Some increase in development staff can probably be achieved by a decrease in the role of the FC’s sales and marketing division, as the review recommends. The bigger, more commercially promising films will doubtless find other ways to the market, but the smaller, more festival focussed fare would sorely miss the support shown by the sales and marketing division. That’s one reason why the division tends to make less than it spends – because it plays something of a public service role for some film-makers. Because of our geographical isolation, sales and marketing support is both necessary and expensive.
Individual suggestions of merit aside, the general thrust of the review recommendations run the risk of making the existing problems that the industry has with the FC even worse. The report, for instance, makes a distinction between the ‘amateurs’ and the ‘professionals’ when it comes to film-making – and it explicltly likens this situation in the film industry to the performance levels within amateur and professional sport.
This is a pretty shoddy comparison – given that the emergence of professional sporting talent very much depends on the health of sport at the grassroots. Genius talent may well be born, not made – but we’re talking about the fostering of an industry here, and this cannot be reliant on born geniuses to be occasionally found under a rock, or await it to come knocking on the door and ask for admission.

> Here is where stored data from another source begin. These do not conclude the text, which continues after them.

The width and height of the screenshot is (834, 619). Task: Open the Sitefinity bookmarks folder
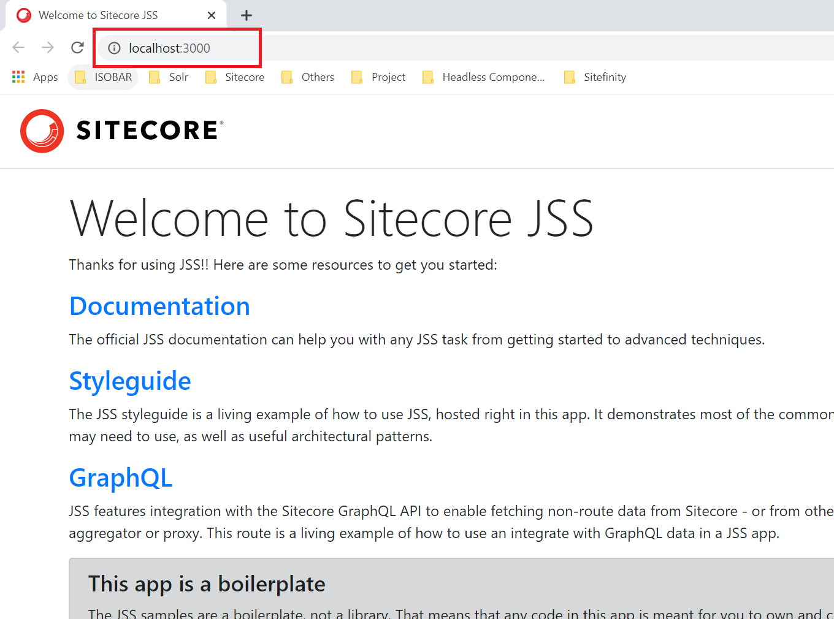tap(594, 77)
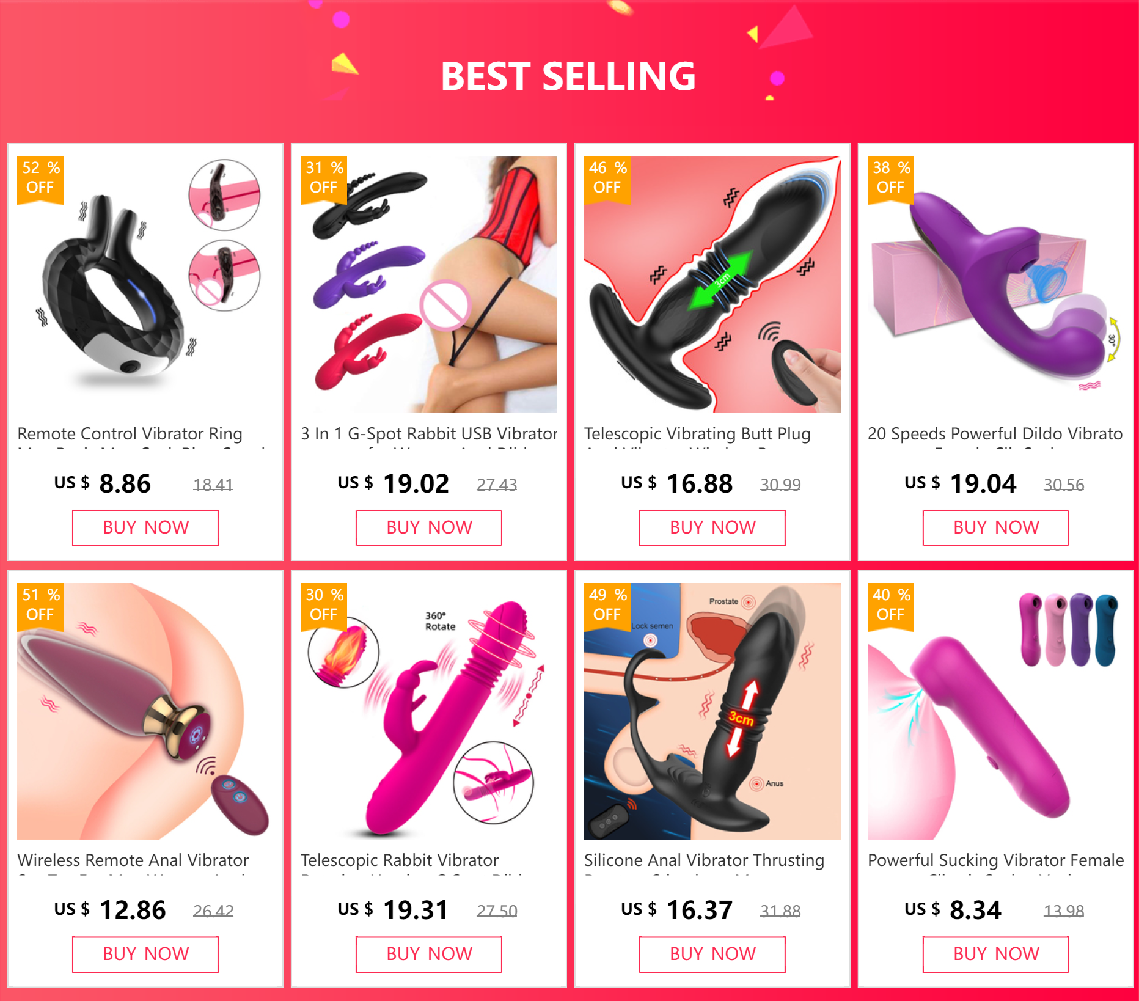This screenshot has width=1139, height=1001.
Task: Click BUY NOW under the $12.86 item
Action: pyautogui.click(x=145, y=954)
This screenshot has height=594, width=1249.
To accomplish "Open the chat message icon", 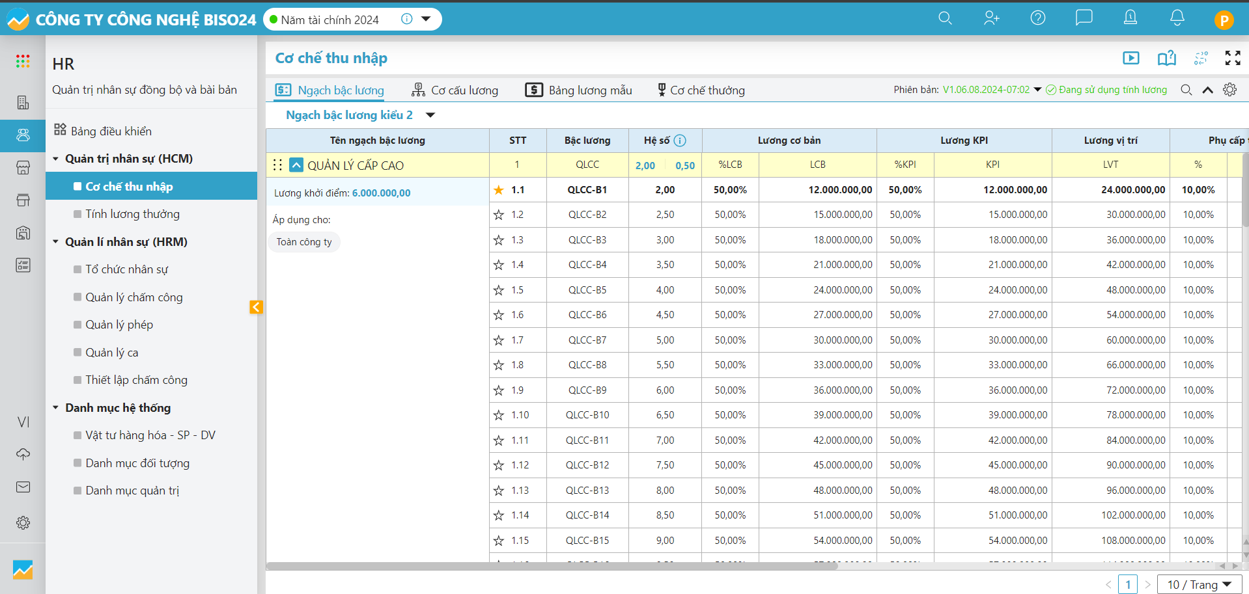I will point(1084,18).
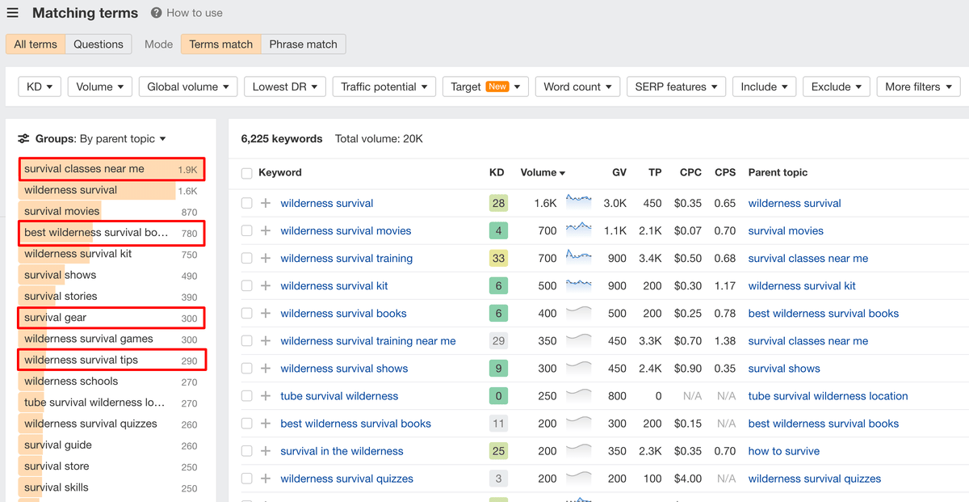
Task: Click plus icon next to tube survival wilderness
Action: coord(266,396)
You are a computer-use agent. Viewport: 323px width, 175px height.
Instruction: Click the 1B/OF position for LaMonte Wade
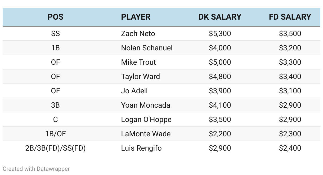pyautogui.click(x=55, y=134)
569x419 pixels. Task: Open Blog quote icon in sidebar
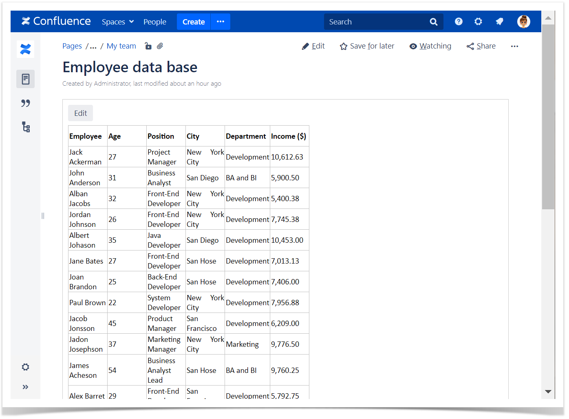[26, 103]
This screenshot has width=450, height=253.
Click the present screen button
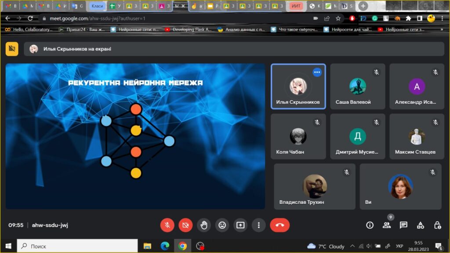(x=240, y=225)
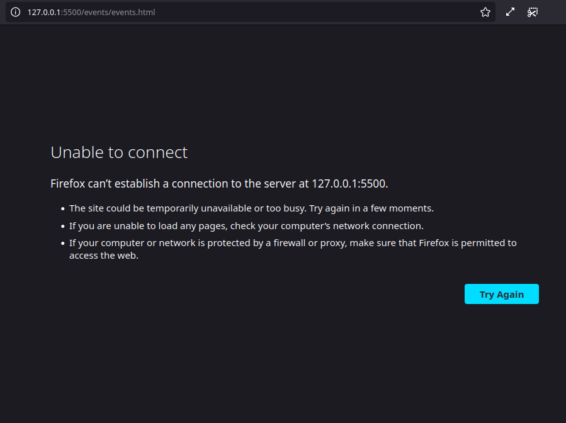Retry loading via the cyan Try Again button
This screenshot has width=566, height=423.
[501, 293]
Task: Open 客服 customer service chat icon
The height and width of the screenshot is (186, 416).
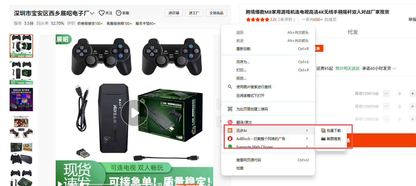Action: [119, 13]
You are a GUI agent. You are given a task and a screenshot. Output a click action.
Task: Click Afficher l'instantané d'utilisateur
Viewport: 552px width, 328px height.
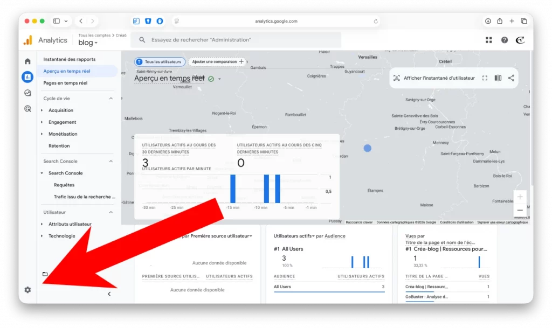click(x=434, y=78)
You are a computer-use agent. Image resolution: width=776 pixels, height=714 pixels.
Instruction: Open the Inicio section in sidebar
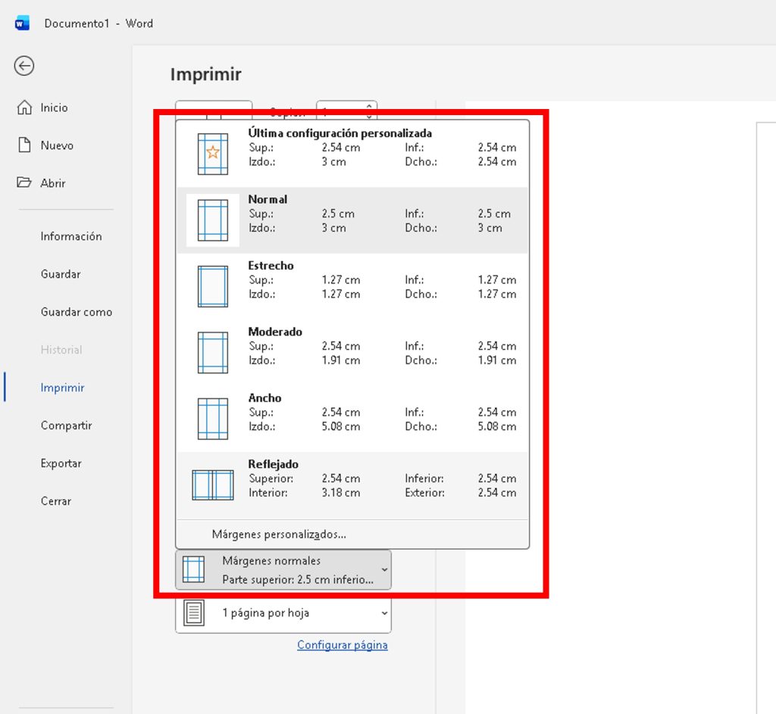pos(54,108)
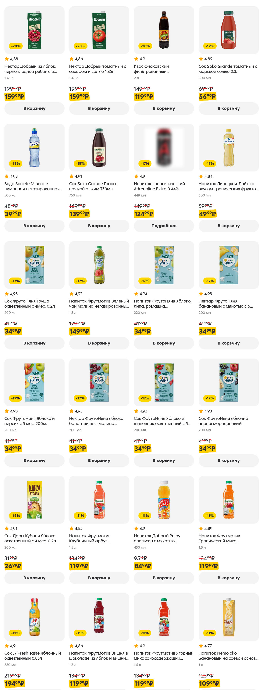Add Сок Дары Кубани Яблоко to cart
Viewport: 267px width, 690px height.
coord(34,578)
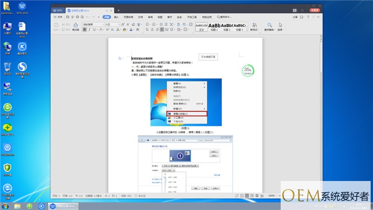Apply the Heading 1 style swatch
373x210 pixels.
[214, 27]
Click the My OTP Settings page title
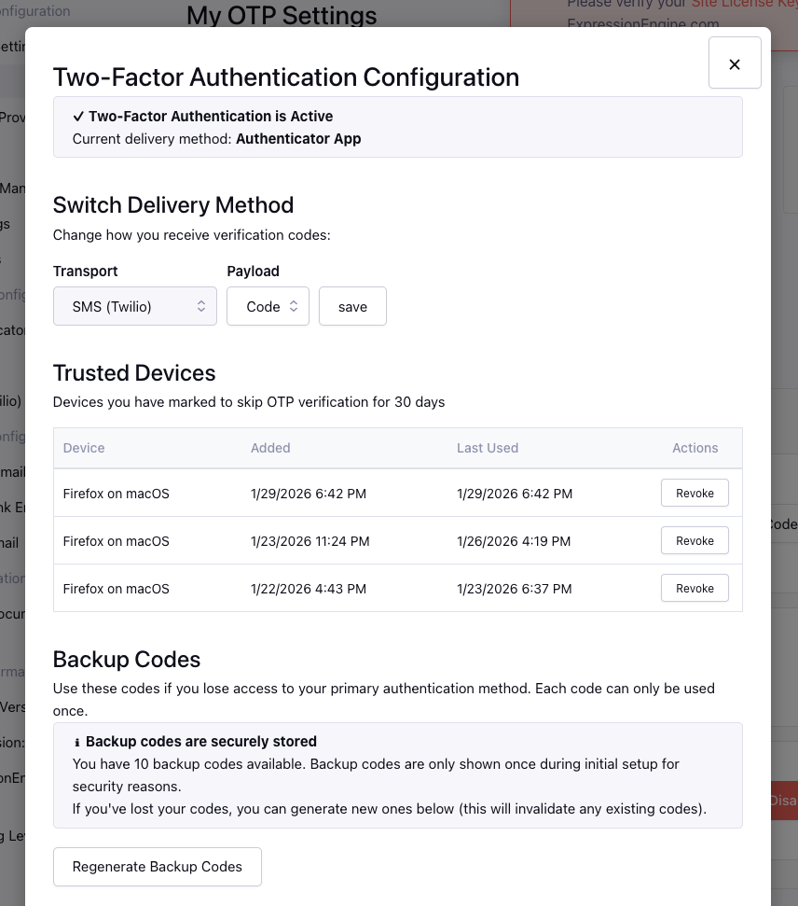Screen dimensions: 798x906 click(x=282, y=15)
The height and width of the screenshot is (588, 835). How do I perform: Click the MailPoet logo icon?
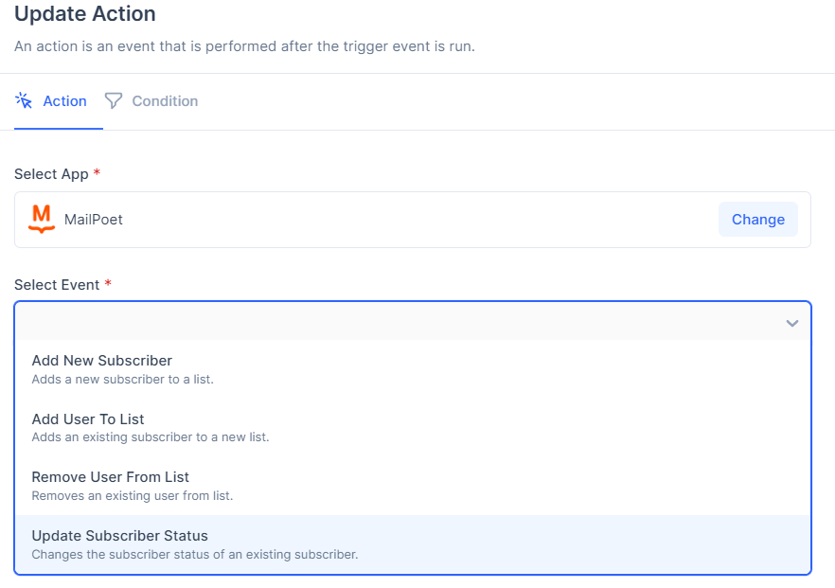click(42, 219)
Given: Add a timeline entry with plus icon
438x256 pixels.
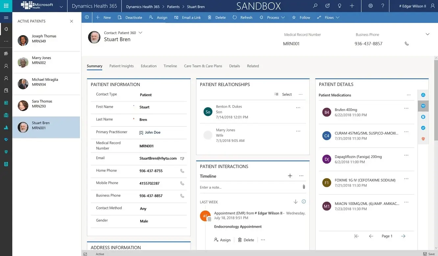Looking at the screenshot, I should point(290,176).
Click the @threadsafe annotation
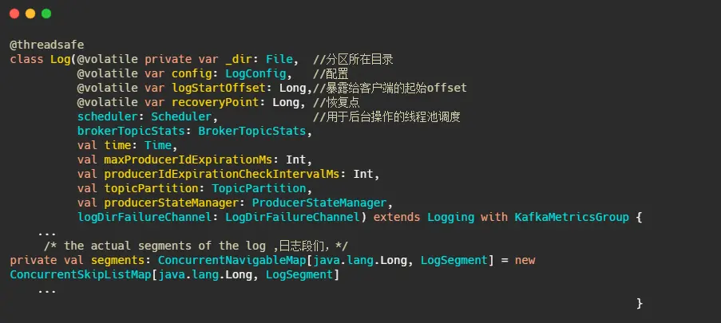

In sum, the urging of a funding focus on a smaller pool of projects and the tighter integration of short films within the approval process will only (a) increase the sense of entitlement for a favoured few, and (b) exacerbate the sense of exclusion felt by many – not all of whom can be written off as “mediocre” in the way this review chooses to do. Such elitism seems an unlikely way of improving the attitudinal climate towards the Film Commission.
Basically, the review has missed the opportunity to embrace the more democratic, low cost routes to fostering talent, and/or encouraging a diversity of film making styles, genres, and distribution systems. Even on its own narrow terms, the need for substantially more funds is the elephant in the room – and it is a safe bet that it will continue to be ignored.